また、太平洋の島嶼を巡る戦争ならば、ある島への上陸作戦を準備し、実際にそれを実施して確保し、また次の島への上陸作戦の準備という繰り返しになりますから、戦争がある手順を順に実施していく作戦の繰り返しになるということはこれまでも分かっていました。これに対して欧州の地上戦ではもっと連続的に、戦線全体でぐいぐいと敵を押していく形で戦争が行われたのだと思ってきました。しかしこの本を見ると欧州の地上戦においてもソ連の対ドイツ攻勢はあるパターンがあって、それを1度実施するごとに数百kmずつベルリンへ向かって前進していくという形であったことが分かります。戦線全体でぐいぐい押していくのではなく、ある一点に兵力を集中して一挙に突破を図るというやり方をしていたというのも分かりました。それゆえ、偵察や諜報の重要性というのもはっきり分かります。よくワルシャワ蜂起に対してソ連側が「ソ連軍によってワルシャワが解放された」という実績を作るためにわざと軍の進撃を一時的に停止させてドイツ側が鎮圧するのを待って見殺しにしたということが言われますが、実際には確かにそういう側面もあったものの、ソ連の兵站の限界でそれ以上軍が進撃することは困難であったということが説明されています。

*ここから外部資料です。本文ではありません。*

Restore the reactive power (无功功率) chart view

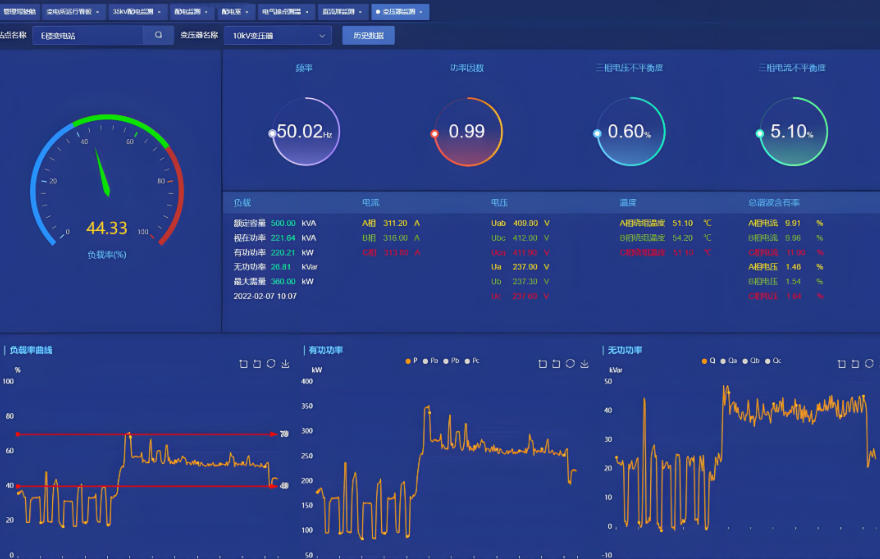(869, 364)
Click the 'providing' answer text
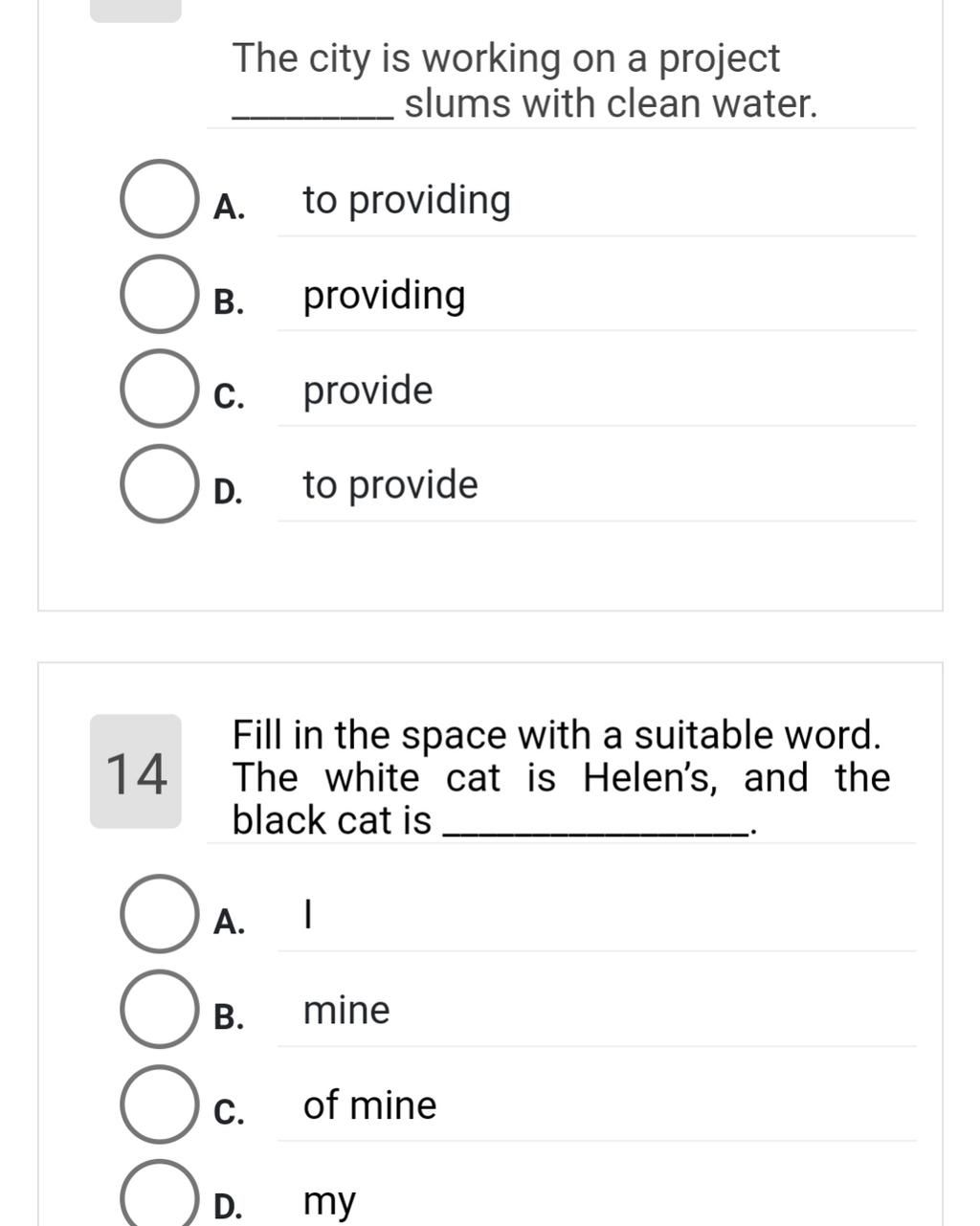 coord(384,296)
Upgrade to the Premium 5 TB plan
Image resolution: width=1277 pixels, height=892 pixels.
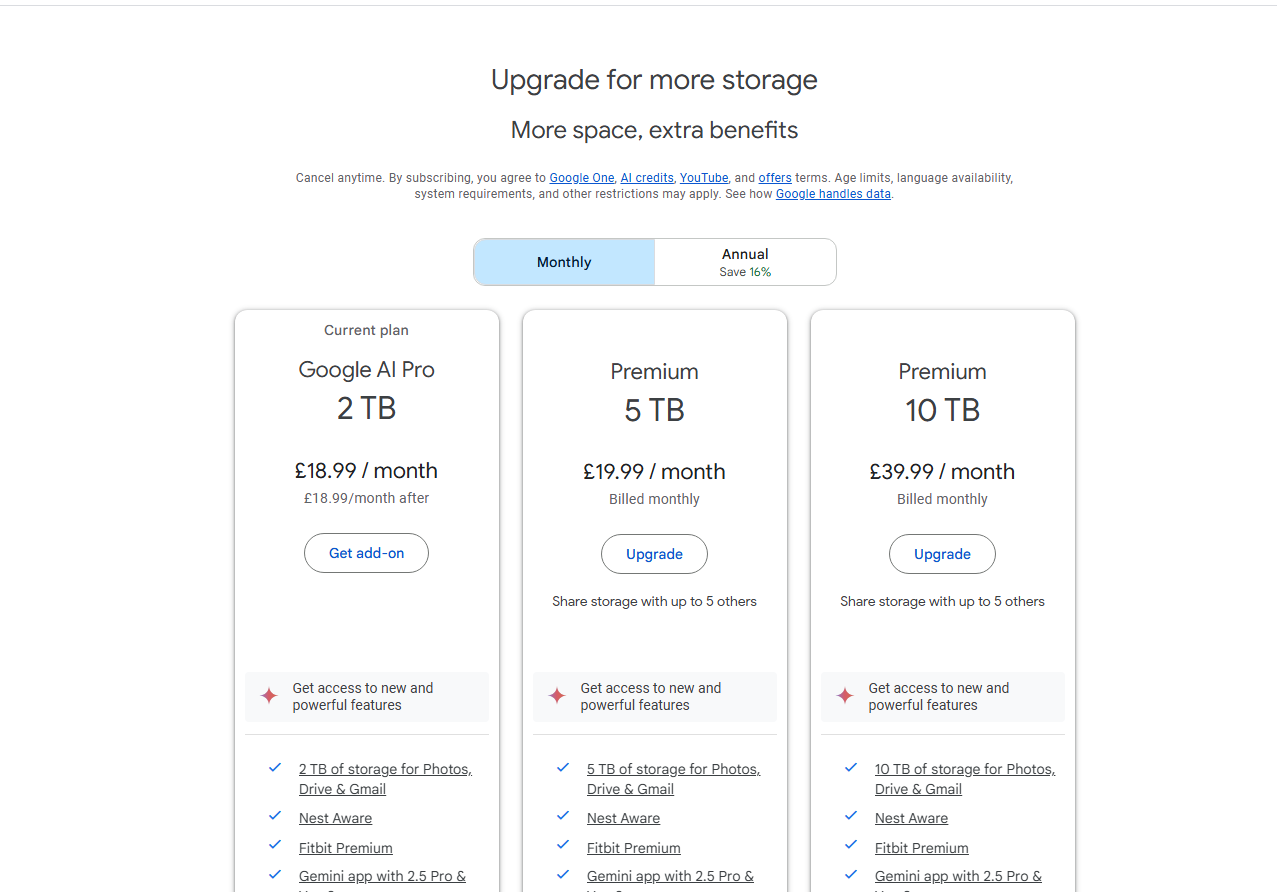coord(654,554)
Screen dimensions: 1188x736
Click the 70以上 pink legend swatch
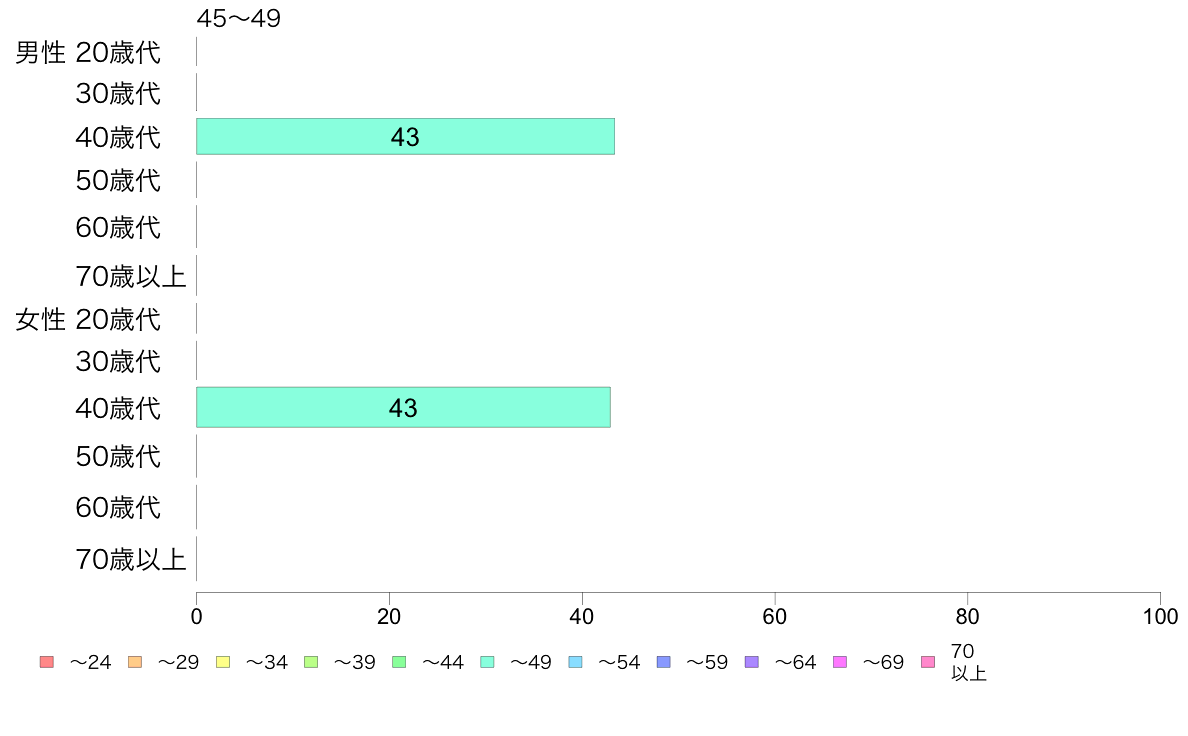928,662
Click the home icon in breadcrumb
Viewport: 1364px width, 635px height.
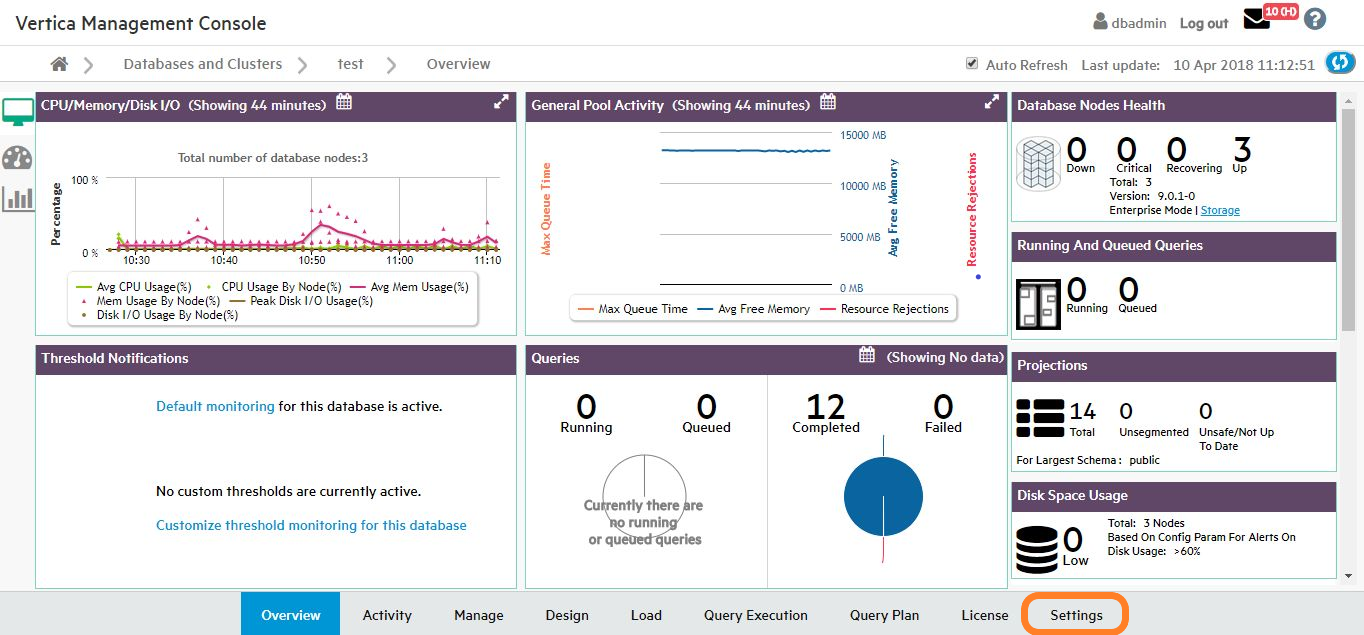pos(60,64)
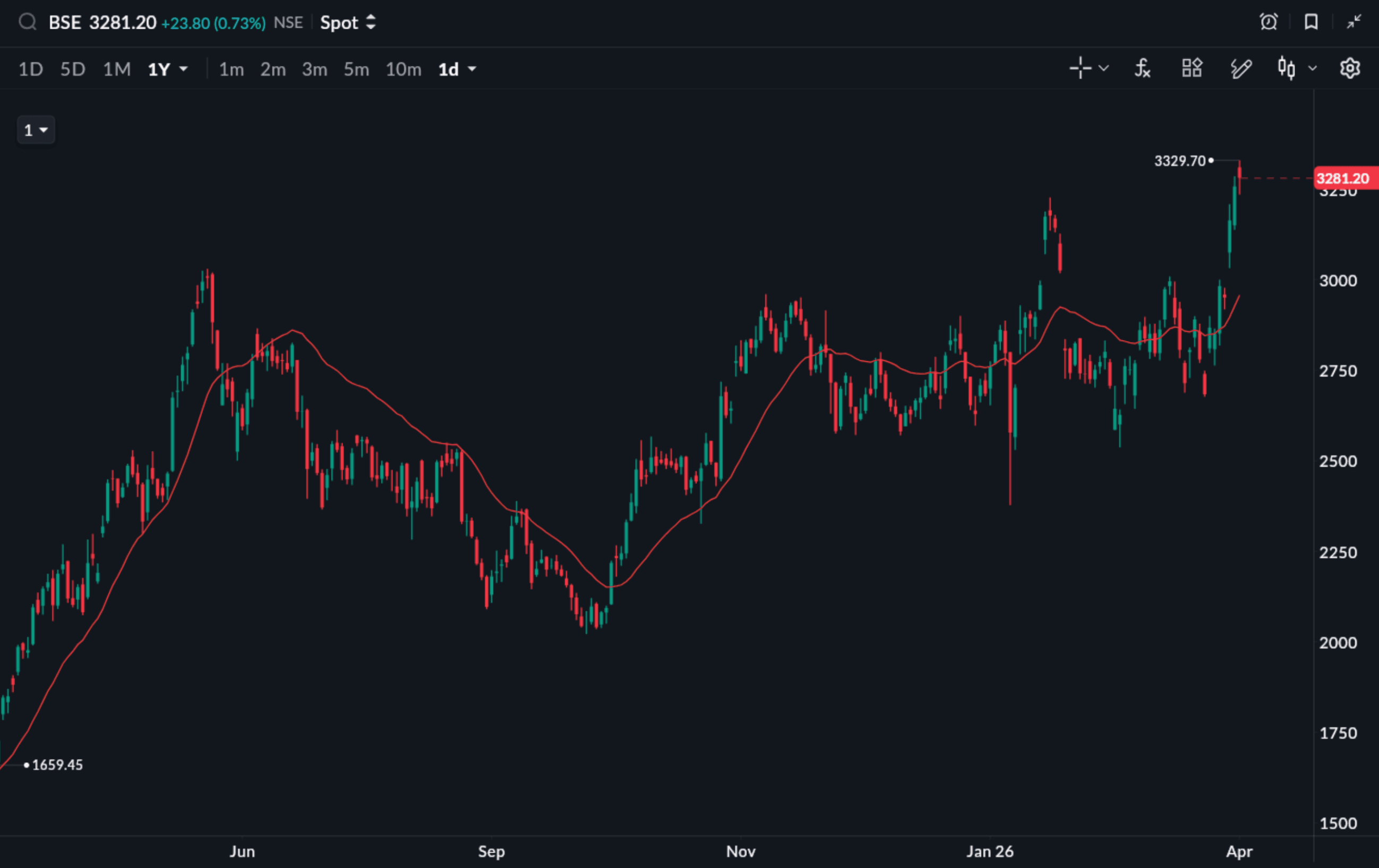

最後の方の章では満州への侵攻についても説明されており、兵力の質量共に圧倒的に優れるソ連軍が日本軍を圧倒したのかと思ってきた満州侵攻についても、実は多数の若い人命を対独戦で失ったソ連軍は老兵や少数民族出身兵が多く、兵力比もそれほど優勢ではなくて、作戦が見事だったためにあれほど一方的な結果になったのだということが分かります。これまでのソ連の戦争に対する見方をだいぶ変えて、しかも戦争の結果の理由を納得できるものにする本だといえます。注釈が各章の末ではなく巻末にまとめてあるのは読みにくいのでこれは直して欲しかったというところと、ロシア語・ドイツ語ではない地名の読みが日本で標準的なものではないものがあるところが欠点といえば欠点でしょう。